OP, I don't know how to word this so it doesn't come across as harsh and patronising, but you need to adjust your expectations. Count your lucky stars that you can get such a long stretch of ininterrupted sleep and cuddle your baby - they are babies for such a little time (cliche but true).3 months is tiny, and as someone else said there is a huge difference between 3 and 9 months. Comfort is as necessary as food to your baby, so his cry was "legitimate". He will not always want to be cuddled to sleep, when he is older you can do gradual withdrawal if you want, but you have such a long road ahead of you: 4 months sleep regression, 9 months sleep regression (a biggie for us), colds, teething. So I really think you should lower your expectations and listen to your instincts, pick up your baby and enjoy the cuddles.
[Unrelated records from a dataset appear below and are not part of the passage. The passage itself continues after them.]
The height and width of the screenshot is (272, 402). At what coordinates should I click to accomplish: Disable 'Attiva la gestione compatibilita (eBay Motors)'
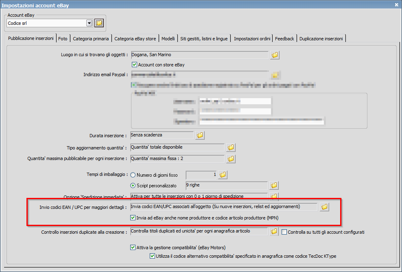[x=133, y=247]
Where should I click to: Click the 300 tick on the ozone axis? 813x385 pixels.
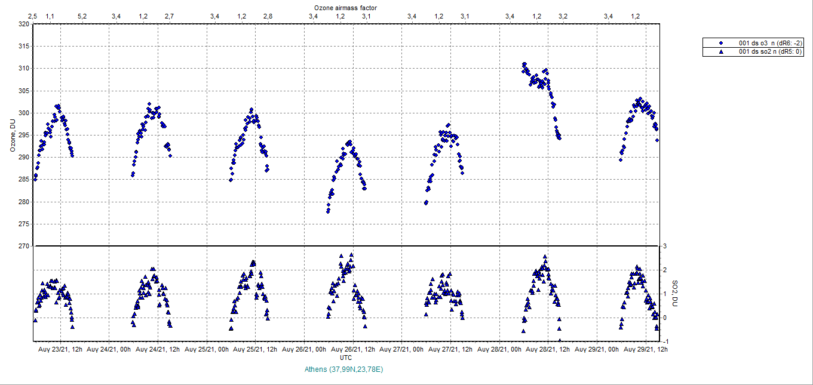[23, 113]
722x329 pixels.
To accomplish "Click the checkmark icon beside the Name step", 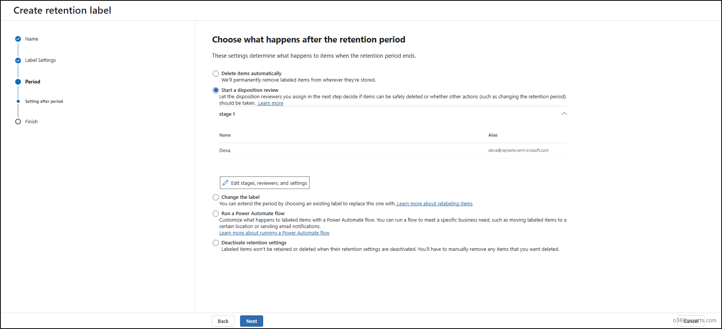I will coord(17,39).
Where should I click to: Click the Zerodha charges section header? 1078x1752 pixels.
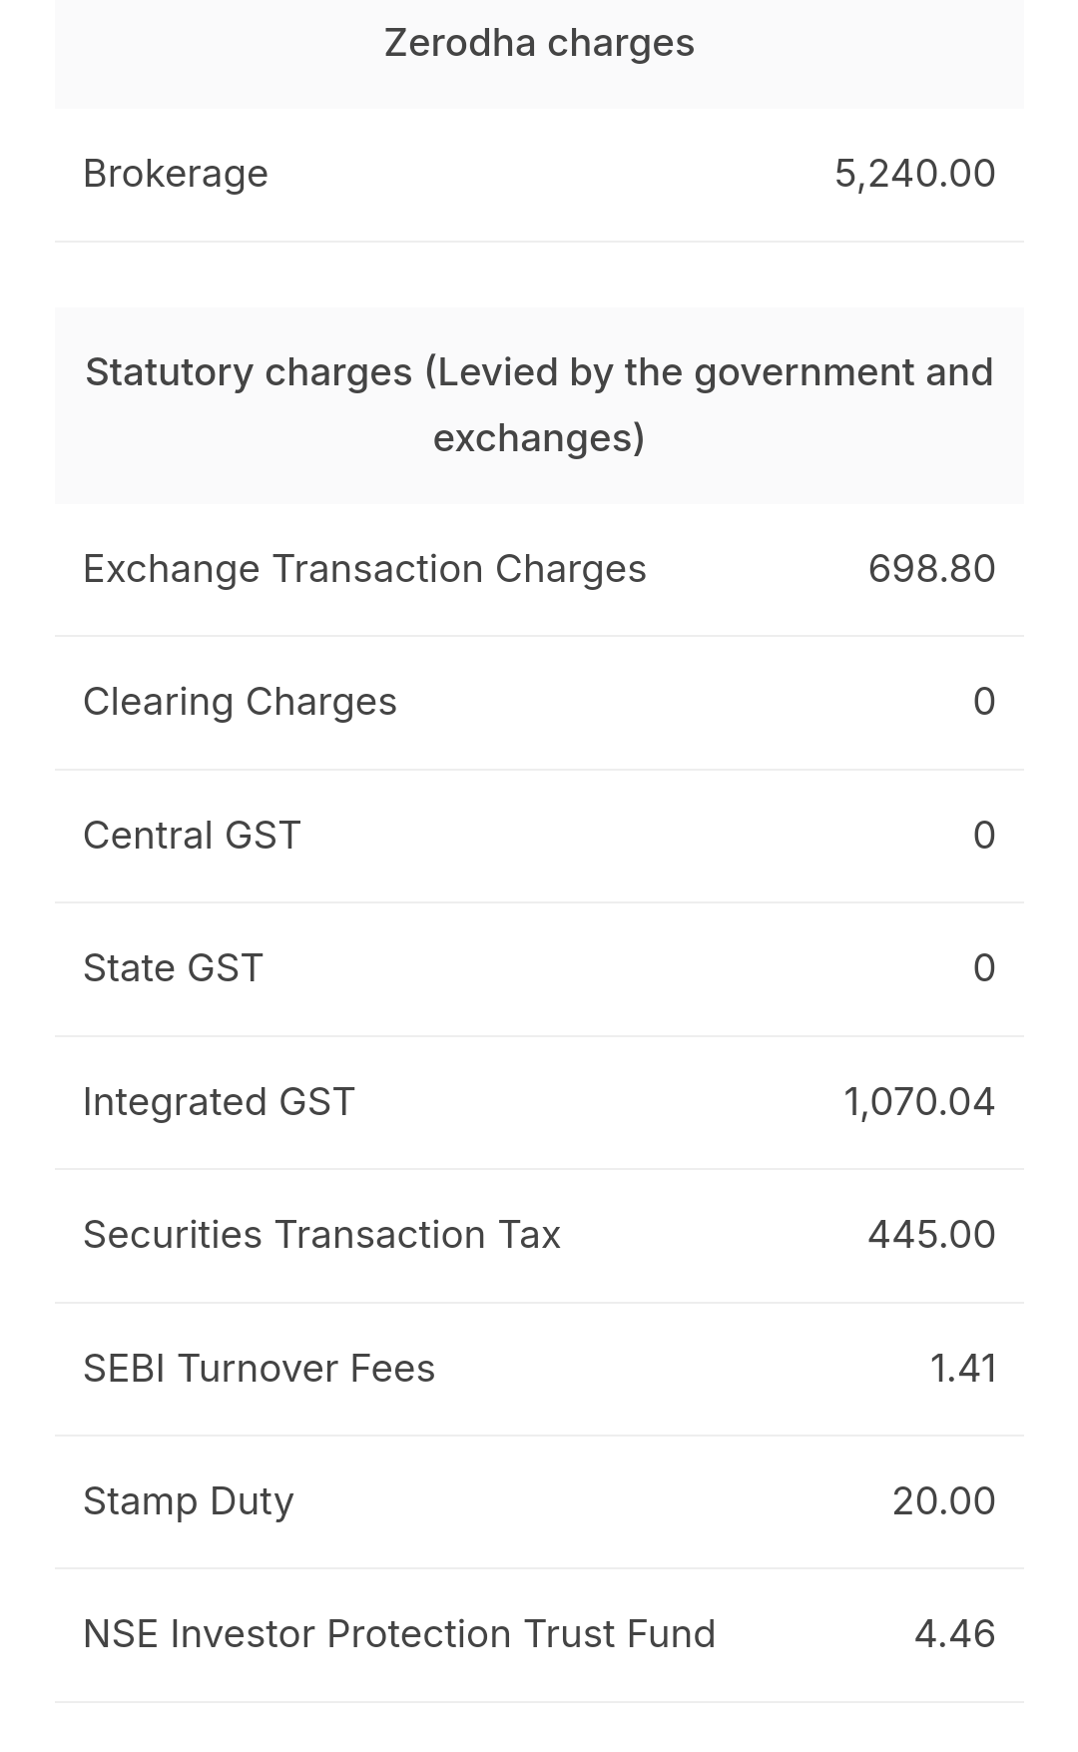(539, 44)
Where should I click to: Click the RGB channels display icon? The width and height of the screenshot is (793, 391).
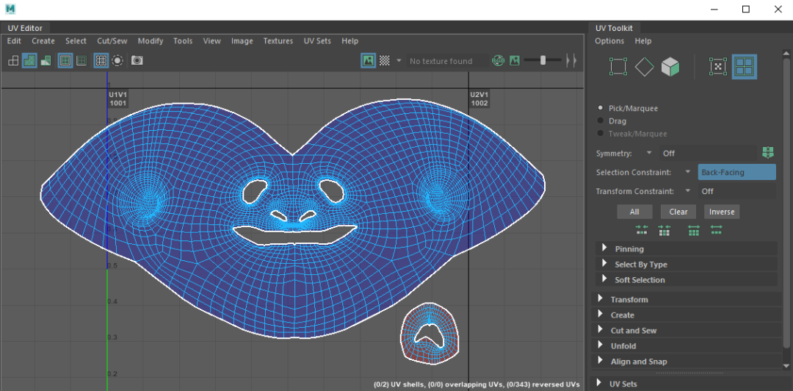(x=499, y=60)
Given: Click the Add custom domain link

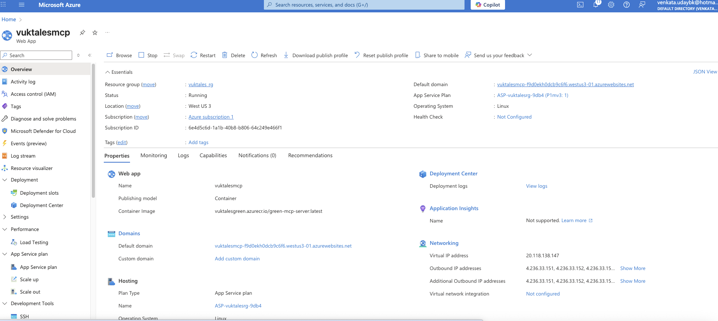Looking at the screenshot, I should (237, 259).
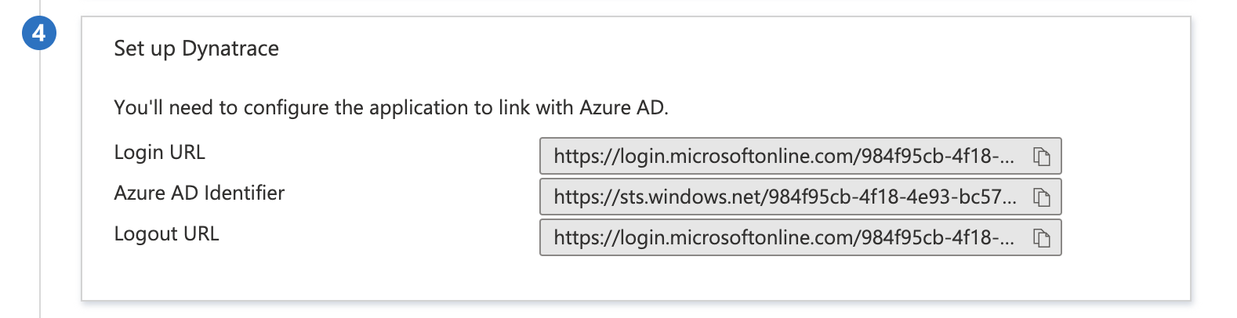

Having him self settle is a good idea and I'm all for it, but IMO it's way too early for that, and when he is older there are gentler methods you can use, if you need to. If he cries for one hour now he doesn't understand why, all he wants is his mummy.

iggi777 · 22/08/2012 12:48

I guess Mandinga the people who are harsher feel they are sticking up for your baby.

jaggythistle · 22/08/2012 13:01

also we got a bit sidetracked by the poster who said they had done cc on more than one baby at 12 weeks and were busy going Shock I reckon not all the comments were aimed at you OP.

although I'm tired here with 17 week old DS2, I've not worried from day one about the when and how of his sleeping, whereas I'm sure i spent a good bit of time worrying if i was doing it 'wrong' with DS1. until i discovered Mumsnet probably.

also a sling has been great to help him sleep. if he's fed and changed and obviously tired he snuggles in and falls asleep easily.

Mitsouko · 22/08/2012 13:09

But OP - just to be fair, you did write in your original post that your DS became very distressed from crying for an hour an a half, to the point of gagging, and that you "thought he was starving from the effort of screaming". To me that sounds really distressing, and obviously some of the other posters are in agreement - even if it wasn't expressed in the most tactful of ways.

I really do think that "self-settling" is something that only a small number of babies do from a young age. Most do it when they are developmentally ready, which often isn't until after they're a year old anyway.

You can find "evidence" on line for any number of approaches. There is a popular American baby-trainer that advocates extended CIO sessions from a very young age (practically birth). Likewise, there is a good bit that suggests such methods are stressful and possibly damaging to neurological development.

Just trust your instincts, follow your heart and use what works for whatever stage of development your baby is going through. You have a great sleeper, really - you do! If Baby Whisperer isn't working (God knows it didn't for me) then chuck it out. Dr Gonzales & Dr Sears have both written some great books which advocate more gentle, compassionate and caring approaches which may prove less stressful for both yourself and DS.

Iggly · 22/08/2012 13:26

OP. with dd I just kept putting her down quickly after a feed and now at 8.5 months she goes in her cot asleep or drowsy very easily. She's my second - with ds I worried more and found it harder but being more relaxed with dd has helped.